Oh ya. One last thing........you're on permanent ignore.


----------



## Pete7469 (Aug 4, 2015)

Option A sounds like retirement after completeing Option B. I'll call that Option C and go with that.


----------



## blastoff (Aug 4, 2015)

Option C:  Can't I just live on government handouts instead?  It just seems like it'd be easier that way.


----------



## Bonzi (Aug 4, 2015)

Anathema said:


> ....THAT is the question.
> 
> Here is the scenario.....
> 
> ...


 
I'll take Option A.

I'm not driven, and my kids are both very well off and self sufficient.


----------



## Anathema (Aug 4, 2015)

Pete7469 said:


> Option A sounds like retirement after completeing Option B. I'll call that Option C and go with that.

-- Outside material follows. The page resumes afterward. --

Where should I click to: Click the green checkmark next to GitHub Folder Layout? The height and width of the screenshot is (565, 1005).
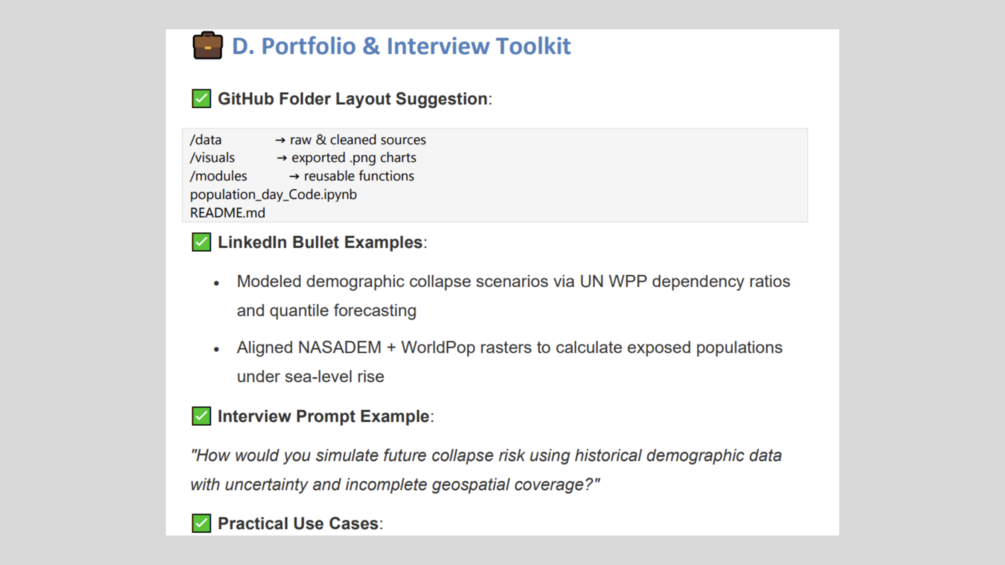(201, 99)
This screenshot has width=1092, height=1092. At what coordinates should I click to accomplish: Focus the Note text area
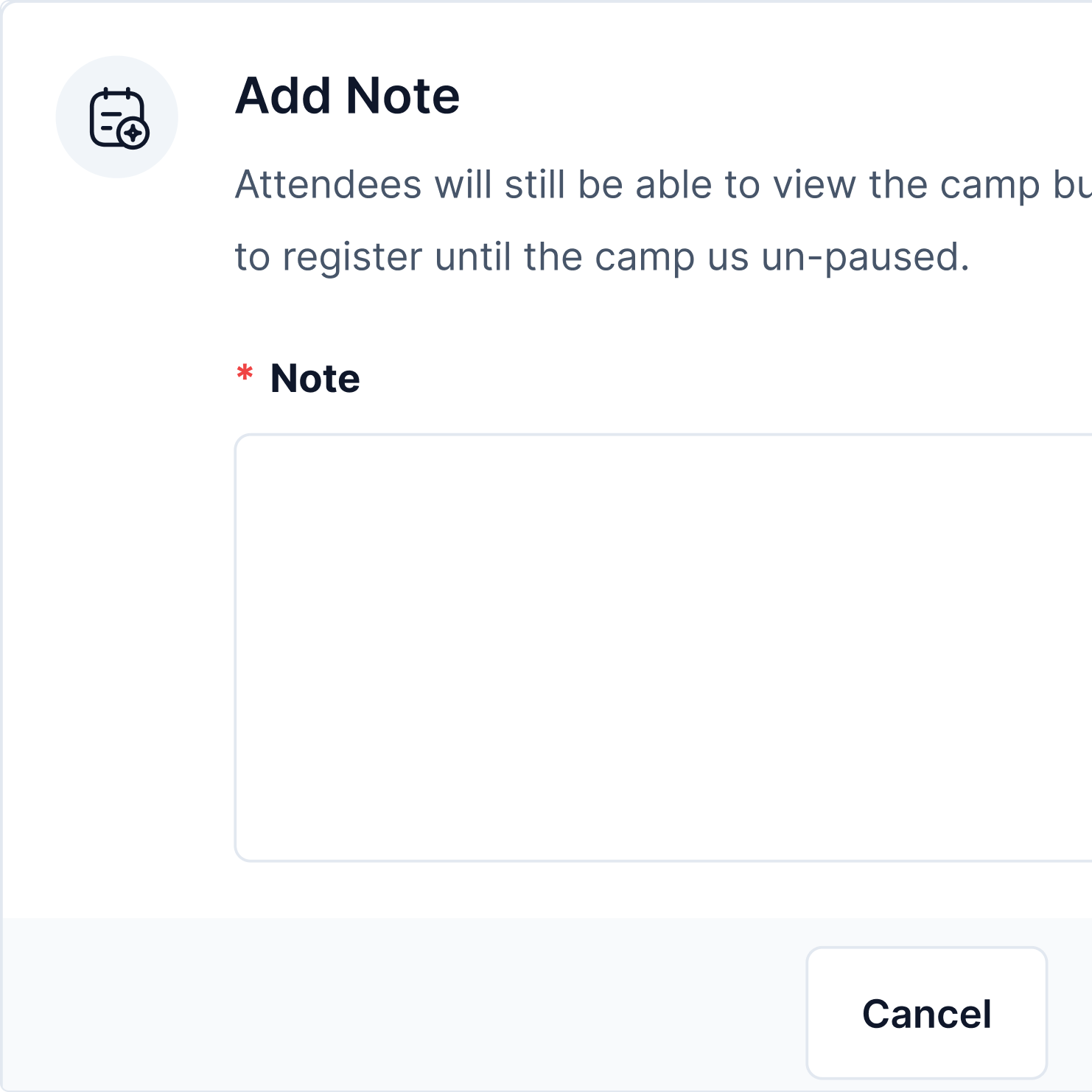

How many people do you know who can live the lifestyle they would truly prefer when they retire. I sure don't know many.


----------



## Billy_Kinetta (Aug 4, 2015)

Anathema said:


> Option A:  You are provided with a sufficient financial endowment to ensure that you are capable of living your chosen lifestyle for the rest of your life BUT you cannot hold any meaningful job to increase your lifestyle or bring in additional money. You may partake in hobbies or interests of your own but they cannot create any physical or intellectual property for distribution to othesr.



Why not have both?


----------



## dannyboys (Aug 4, 2015)

Anathema said:


> Pete7469 said:
> 
> 
> > Option A sounds like retirement after completeing Option B. I'll call that Option C and go with that.
> ...


I do.
Eat anything I want. Go anywhere in the world I want. Spend as much on my hobbies as I want. Live in whatever home I want. Drive my 2004 'Mass' wherever/whenever I want. (I should not have spent the $ on the 'Tubi' package last year!)
 And all I had to do was get a good education, which meant I could get a good paying job. I went to work every work day. I didn't blow money on booze and drugs. I never got into any kind of trouble with the law. I tithed and gave to charities and did volunteer work. And now I still have money left over to help those less fortunate.
Pretty fucking simple really.
I have ZERO tolerance for anyone who has no conscious, no morals. All the money in the world can't buy these basic qualities.


----------



## Bonzi (Aug 4, 2015)

Anathema said:


> Pete7469 said:
> 
> 
> > Option A sounds like retirement after completeing Option B. I'll call that Option C and go with that.
> ...


 
I think I could.  I only need telephone, internet and a nearby free tennis court.


----------



## Anathema (Aug 4, 2015)

Billy_Kinetta said:


> Why not have both?



Part of the concept is to see how people consider their financial livelihoods....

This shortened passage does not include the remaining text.